Brief
Using the material below, print a verbatim copy of every line from the one containing "Instruction: Click the Add Present button" through the one containing "You are a computer-use agent. This", inclusive, and omit the pictures.

Exercise materials

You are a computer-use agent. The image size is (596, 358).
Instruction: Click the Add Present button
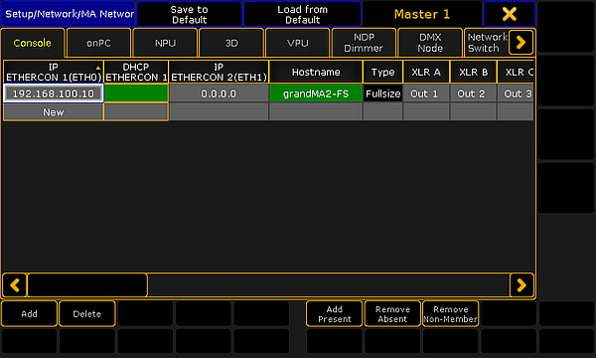point(335,314)
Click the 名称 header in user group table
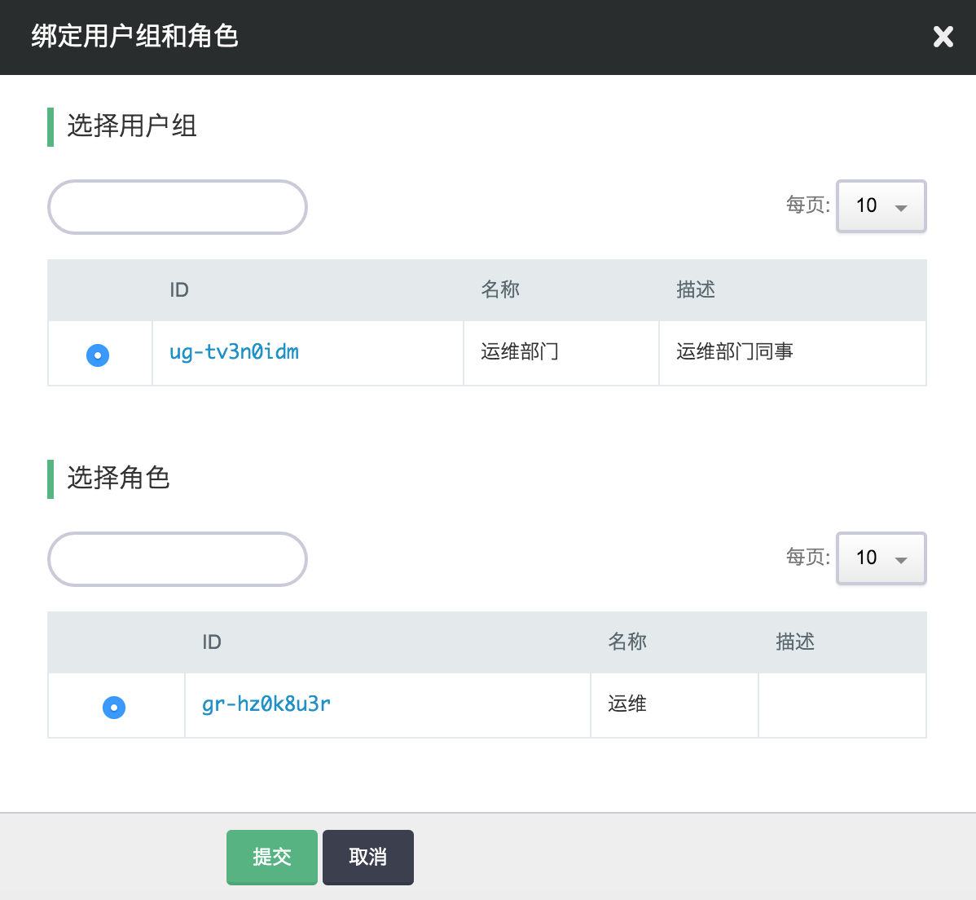This screenshot has width=976, height=900. [x=500, y=290]
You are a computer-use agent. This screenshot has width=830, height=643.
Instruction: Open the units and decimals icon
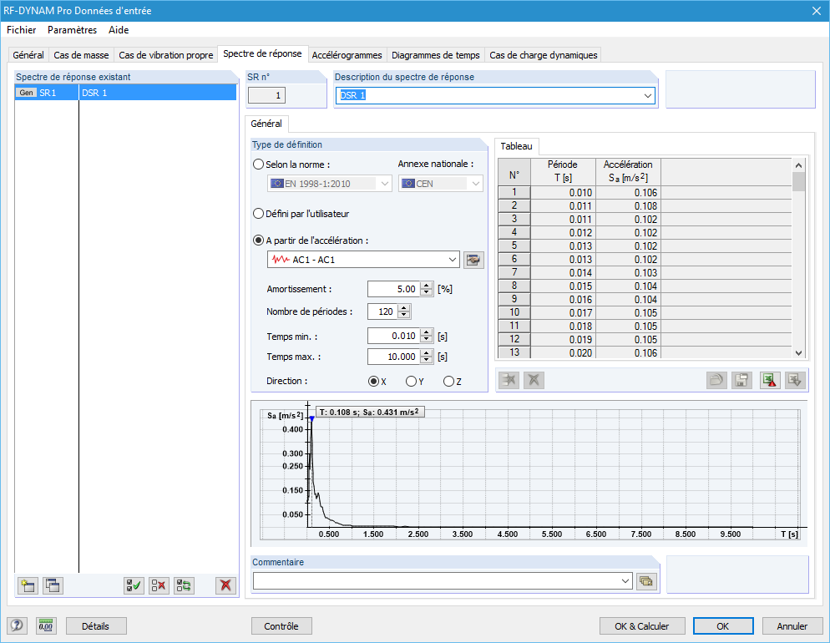click(47, 625)
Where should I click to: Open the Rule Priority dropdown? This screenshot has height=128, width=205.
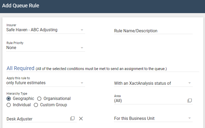point(82,48)
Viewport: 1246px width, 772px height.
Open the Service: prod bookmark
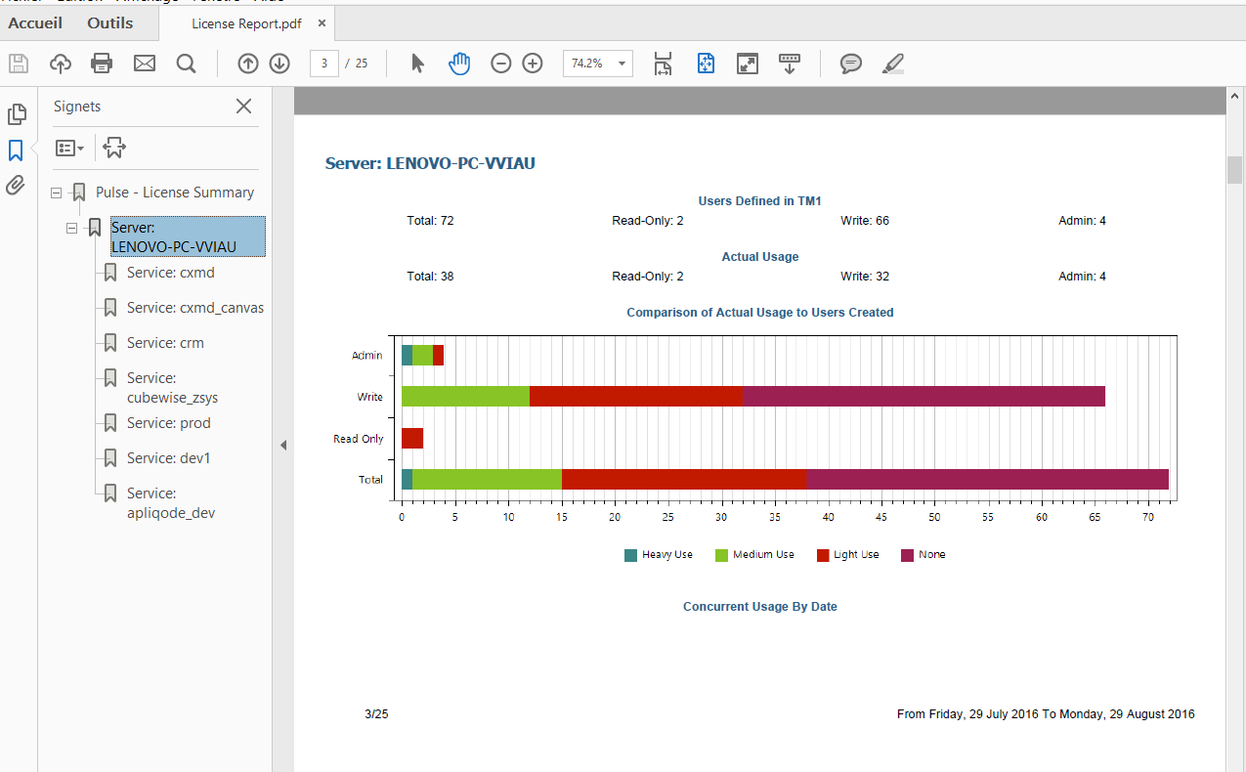(168, 423)
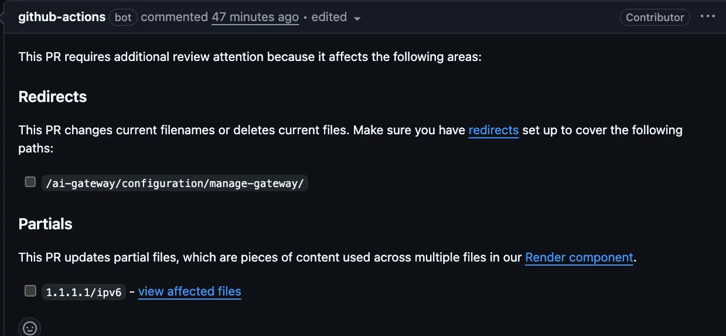Click the "changes current filenames" paragraph text
The width and height of the screenshot is (726, 336).
click(234, 130)
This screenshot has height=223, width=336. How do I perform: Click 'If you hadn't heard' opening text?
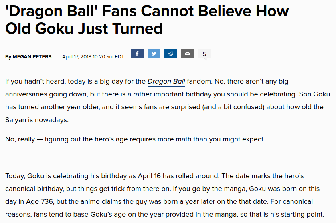pos(35,82)
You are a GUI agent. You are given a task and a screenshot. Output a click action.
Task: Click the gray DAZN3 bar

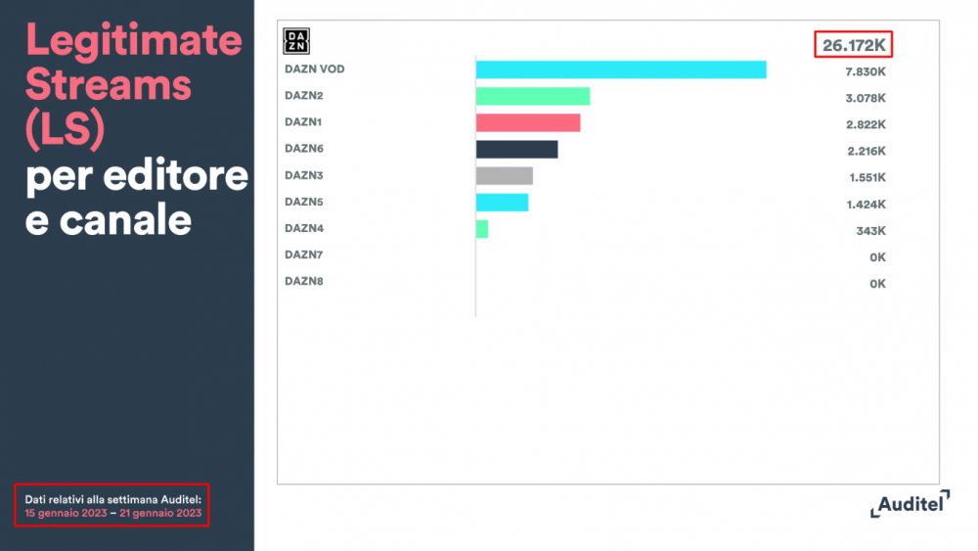tap(504, 175)
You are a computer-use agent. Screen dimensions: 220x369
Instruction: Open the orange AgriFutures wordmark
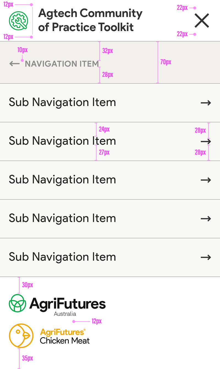tap(62, 332)
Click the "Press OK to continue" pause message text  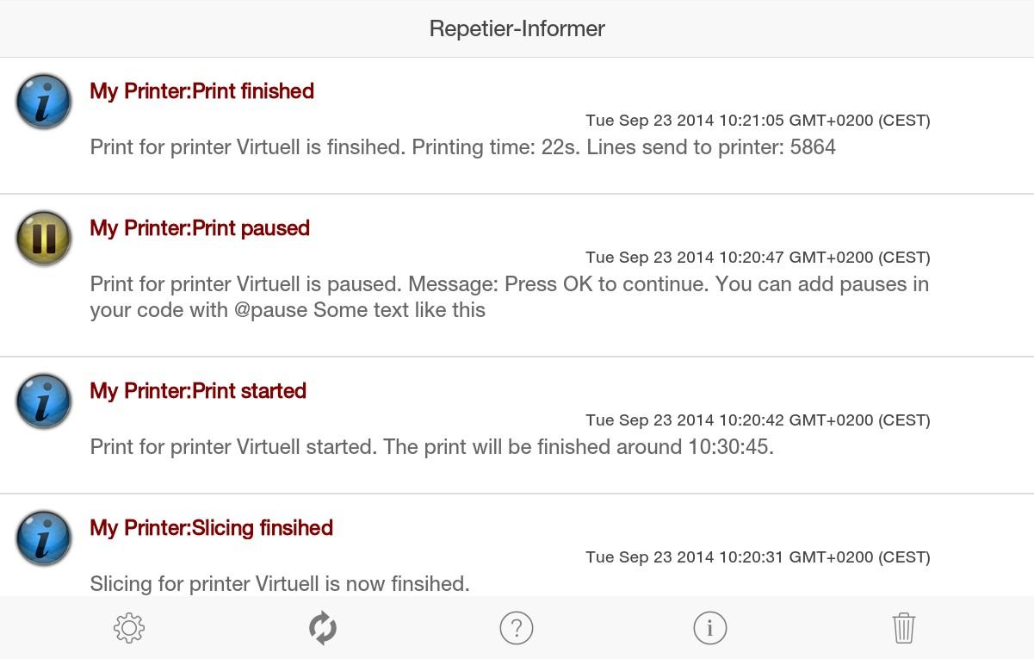click(x=509, y=285)
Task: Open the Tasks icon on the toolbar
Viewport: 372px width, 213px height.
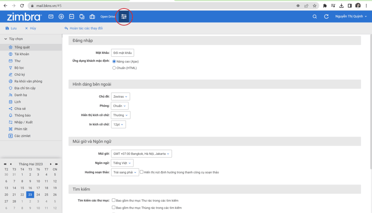Action: 82,16
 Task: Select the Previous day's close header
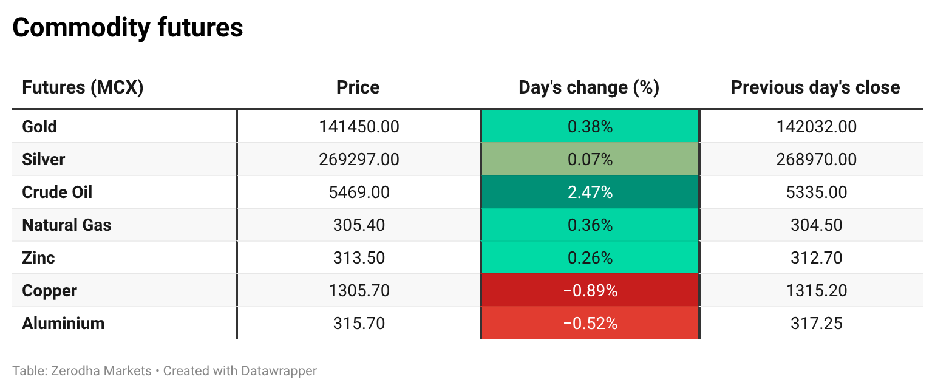click(x=815, y=87)
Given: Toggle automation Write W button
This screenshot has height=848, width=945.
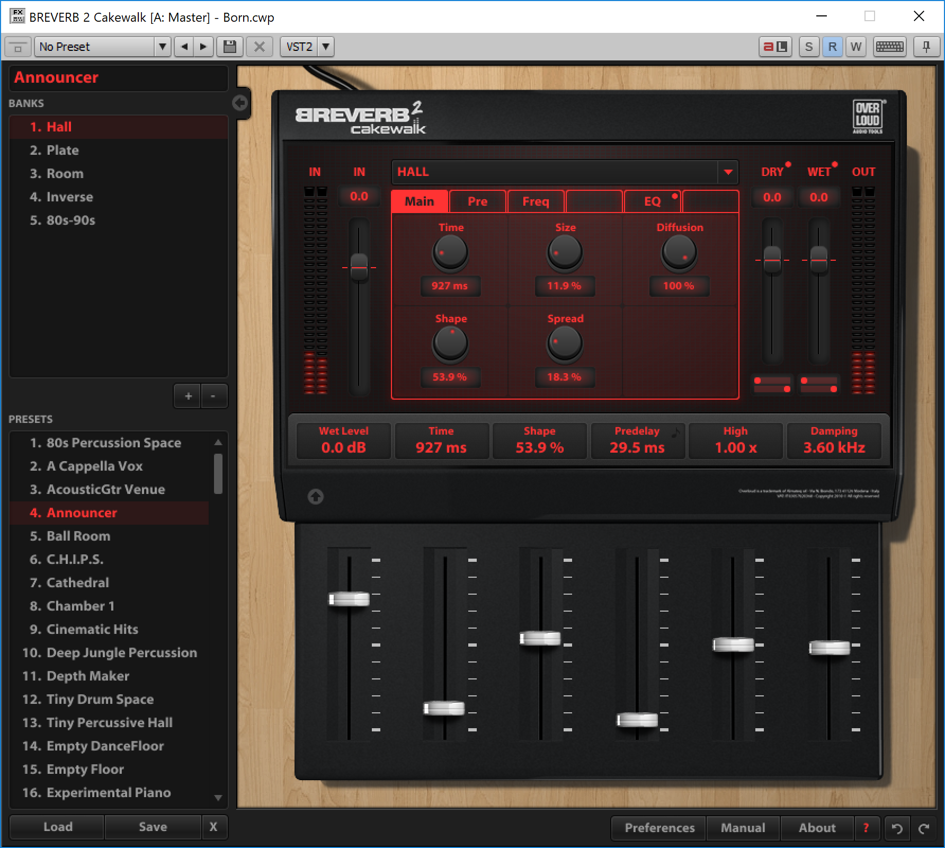Looking at the screenshot, I should coord(855,47).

Response to this task
Instruction: Click the Add Present button
point(335,314)
Click the 名称 header in user group table
This screenshot has width=976, height=900. [x=500, y=290]
You are a computer-use agent. This screenshot has width=830, height=643.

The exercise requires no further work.